##### Given text #####

= George Elsey =

American presidential advisor

George McKee Elsey (February 5, 1918 – December 30, 2015) was an American naval commander who was an advisor to Presidents Franklin D. Roosevelt and Harry S. Truman. He also served as a speechwriter and political strategist for Truman during the 1948 election.

==Life==
Elsey was born in Palo Alto, California and was raised in Oakmont, Pennsylvania. He studied history at Princeton University and Harvard University.

A commander in the U.S. Naval Reserve, he was a duty officer in the White House Map Room, 1941–46, accompanying Truman to the Potsdam Conference; Assistant to Clark Clifford, the Special Counsel to the President, 1947–49; Administrative Assistant to the President, 1949–51; and Assistant to the Director, Mutual Security Agency, 1951-53.

##### Data rows #####

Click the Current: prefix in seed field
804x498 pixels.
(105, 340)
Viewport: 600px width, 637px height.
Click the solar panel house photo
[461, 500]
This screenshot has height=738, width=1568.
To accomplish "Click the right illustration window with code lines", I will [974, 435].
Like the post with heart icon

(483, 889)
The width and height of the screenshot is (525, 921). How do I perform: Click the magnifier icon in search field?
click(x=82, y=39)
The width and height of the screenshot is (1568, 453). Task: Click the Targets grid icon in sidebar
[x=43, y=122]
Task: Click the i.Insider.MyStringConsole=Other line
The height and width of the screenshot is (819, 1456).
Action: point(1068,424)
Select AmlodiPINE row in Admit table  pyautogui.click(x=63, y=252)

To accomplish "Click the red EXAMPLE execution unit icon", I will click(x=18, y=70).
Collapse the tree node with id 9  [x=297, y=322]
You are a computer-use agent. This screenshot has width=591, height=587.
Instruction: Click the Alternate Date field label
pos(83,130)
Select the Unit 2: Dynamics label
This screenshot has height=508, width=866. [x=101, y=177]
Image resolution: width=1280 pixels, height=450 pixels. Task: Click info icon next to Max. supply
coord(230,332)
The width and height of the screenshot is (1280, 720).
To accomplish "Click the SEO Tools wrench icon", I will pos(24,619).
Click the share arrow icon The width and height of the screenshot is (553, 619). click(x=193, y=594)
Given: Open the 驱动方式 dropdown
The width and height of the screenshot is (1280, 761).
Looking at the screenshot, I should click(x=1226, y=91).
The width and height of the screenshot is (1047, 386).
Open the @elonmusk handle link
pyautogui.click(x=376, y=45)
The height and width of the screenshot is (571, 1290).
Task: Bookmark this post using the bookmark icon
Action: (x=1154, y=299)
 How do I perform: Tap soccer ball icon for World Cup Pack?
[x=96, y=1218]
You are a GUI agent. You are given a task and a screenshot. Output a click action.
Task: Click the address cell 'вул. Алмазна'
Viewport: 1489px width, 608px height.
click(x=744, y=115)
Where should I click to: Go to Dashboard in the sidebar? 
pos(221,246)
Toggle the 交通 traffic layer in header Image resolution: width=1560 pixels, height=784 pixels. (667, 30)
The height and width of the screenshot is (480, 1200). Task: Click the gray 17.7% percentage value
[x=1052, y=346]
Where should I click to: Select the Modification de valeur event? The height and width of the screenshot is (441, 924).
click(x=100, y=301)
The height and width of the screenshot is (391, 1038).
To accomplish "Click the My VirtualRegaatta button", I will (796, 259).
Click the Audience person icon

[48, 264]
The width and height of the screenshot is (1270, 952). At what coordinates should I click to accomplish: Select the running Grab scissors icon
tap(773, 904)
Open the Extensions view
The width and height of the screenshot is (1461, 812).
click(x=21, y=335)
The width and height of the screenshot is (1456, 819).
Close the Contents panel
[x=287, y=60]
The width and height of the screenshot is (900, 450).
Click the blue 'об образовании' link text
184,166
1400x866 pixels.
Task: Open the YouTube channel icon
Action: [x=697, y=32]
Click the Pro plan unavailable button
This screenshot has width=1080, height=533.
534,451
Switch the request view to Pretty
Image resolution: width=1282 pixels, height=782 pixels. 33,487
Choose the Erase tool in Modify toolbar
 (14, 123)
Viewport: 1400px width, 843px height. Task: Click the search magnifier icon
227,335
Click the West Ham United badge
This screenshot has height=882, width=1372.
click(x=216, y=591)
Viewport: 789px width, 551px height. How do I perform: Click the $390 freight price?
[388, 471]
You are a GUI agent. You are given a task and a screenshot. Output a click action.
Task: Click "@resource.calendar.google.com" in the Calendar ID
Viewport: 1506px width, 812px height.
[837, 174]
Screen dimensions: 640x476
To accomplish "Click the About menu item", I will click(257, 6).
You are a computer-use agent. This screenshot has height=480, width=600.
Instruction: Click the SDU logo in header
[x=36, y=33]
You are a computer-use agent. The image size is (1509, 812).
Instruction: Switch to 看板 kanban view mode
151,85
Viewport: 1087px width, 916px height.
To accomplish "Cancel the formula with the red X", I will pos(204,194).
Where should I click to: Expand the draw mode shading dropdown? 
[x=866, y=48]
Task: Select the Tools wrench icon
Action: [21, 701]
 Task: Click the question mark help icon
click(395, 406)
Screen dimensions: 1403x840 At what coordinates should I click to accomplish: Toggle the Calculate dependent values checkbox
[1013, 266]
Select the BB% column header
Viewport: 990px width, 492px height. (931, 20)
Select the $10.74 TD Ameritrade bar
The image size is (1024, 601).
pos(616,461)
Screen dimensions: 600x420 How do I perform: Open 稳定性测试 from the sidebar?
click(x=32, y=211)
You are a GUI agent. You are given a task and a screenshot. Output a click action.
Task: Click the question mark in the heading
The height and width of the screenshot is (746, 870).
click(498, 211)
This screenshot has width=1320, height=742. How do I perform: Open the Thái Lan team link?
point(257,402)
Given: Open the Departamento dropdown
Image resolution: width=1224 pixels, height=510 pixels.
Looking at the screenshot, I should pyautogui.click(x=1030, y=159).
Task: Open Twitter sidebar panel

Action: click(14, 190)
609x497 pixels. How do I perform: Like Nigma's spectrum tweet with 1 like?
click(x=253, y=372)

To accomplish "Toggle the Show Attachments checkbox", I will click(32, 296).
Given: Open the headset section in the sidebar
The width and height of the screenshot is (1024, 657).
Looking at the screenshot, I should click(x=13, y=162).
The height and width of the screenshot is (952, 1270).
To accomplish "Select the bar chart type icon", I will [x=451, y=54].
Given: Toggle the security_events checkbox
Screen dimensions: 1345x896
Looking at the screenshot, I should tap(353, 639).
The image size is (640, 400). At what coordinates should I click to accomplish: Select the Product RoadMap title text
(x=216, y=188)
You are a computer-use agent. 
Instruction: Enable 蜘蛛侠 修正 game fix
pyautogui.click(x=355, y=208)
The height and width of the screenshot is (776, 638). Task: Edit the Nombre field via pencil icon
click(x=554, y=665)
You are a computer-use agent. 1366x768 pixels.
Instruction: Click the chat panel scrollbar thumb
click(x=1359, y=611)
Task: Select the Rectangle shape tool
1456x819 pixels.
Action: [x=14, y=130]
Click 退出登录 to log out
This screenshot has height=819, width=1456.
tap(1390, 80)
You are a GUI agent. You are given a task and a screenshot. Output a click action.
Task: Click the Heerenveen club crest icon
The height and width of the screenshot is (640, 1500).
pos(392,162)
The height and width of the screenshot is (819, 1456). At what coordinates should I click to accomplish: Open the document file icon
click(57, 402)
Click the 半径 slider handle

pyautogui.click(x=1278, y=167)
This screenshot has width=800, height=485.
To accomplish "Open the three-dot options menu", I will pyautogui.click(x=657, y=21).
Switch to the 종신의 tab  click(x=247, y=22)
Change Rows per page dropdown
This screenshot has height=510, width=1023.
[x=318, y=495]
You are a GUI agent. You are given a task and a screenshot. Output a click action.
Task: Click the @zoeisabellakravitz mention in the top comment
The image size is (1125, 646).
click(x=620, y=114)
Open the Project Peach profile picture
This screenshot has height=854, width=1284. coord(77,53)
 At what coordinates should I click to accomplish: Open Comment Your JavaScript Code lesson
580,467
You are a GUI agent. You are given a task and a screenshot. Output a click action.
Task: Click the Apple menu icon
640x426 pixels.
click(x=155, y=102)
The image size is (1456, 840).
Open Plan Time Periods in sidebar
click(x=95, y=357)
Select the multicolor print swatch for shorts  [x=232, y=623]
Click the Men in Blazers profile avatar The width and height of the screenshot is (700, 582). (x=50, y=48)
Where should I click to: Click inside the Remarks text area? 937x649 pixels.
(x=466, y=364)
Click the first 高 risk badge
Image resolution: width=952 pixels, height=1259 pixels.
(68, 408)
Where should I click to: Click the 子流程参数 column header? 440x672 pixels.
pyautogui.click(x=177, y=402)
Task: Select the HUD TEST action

#####

*Work to complete*.
1. Answer these questions using the George Elsey biography:
(a) Where was Elsey born?
(b) Which conference did Elsey attend with Truman?
(c) For which election was Elsey a speechwriter and political strategist for Truman?
2. Resume the George Elsey biography after its final sentence.

*Set of answers*.
1.
(a) Palo Alto, California
(b) The Potsdam Conference
(c) The 1948 election

2.
Having served as Vice-President of the organization between 1958 and 1961, Elsey became President of the American Red Cross in 1970, serving in that post until 1982. He died in Tustin, California on December 30, 2015. He provided an oral history to the Truman Presidential Library in July 1969.

His participation in Truman's 1948 campaign was documented in Race for the White House, which included interviews with Elsey. The episode aired a few months after Elsey died.

George Elsey's papers are curated by the Franklin D. Roosevelt Presidential Library and Museum, Hyde Park, New York.

==Works==
- George M. Elsey (2005). "An Unplanned Life: A Memoir"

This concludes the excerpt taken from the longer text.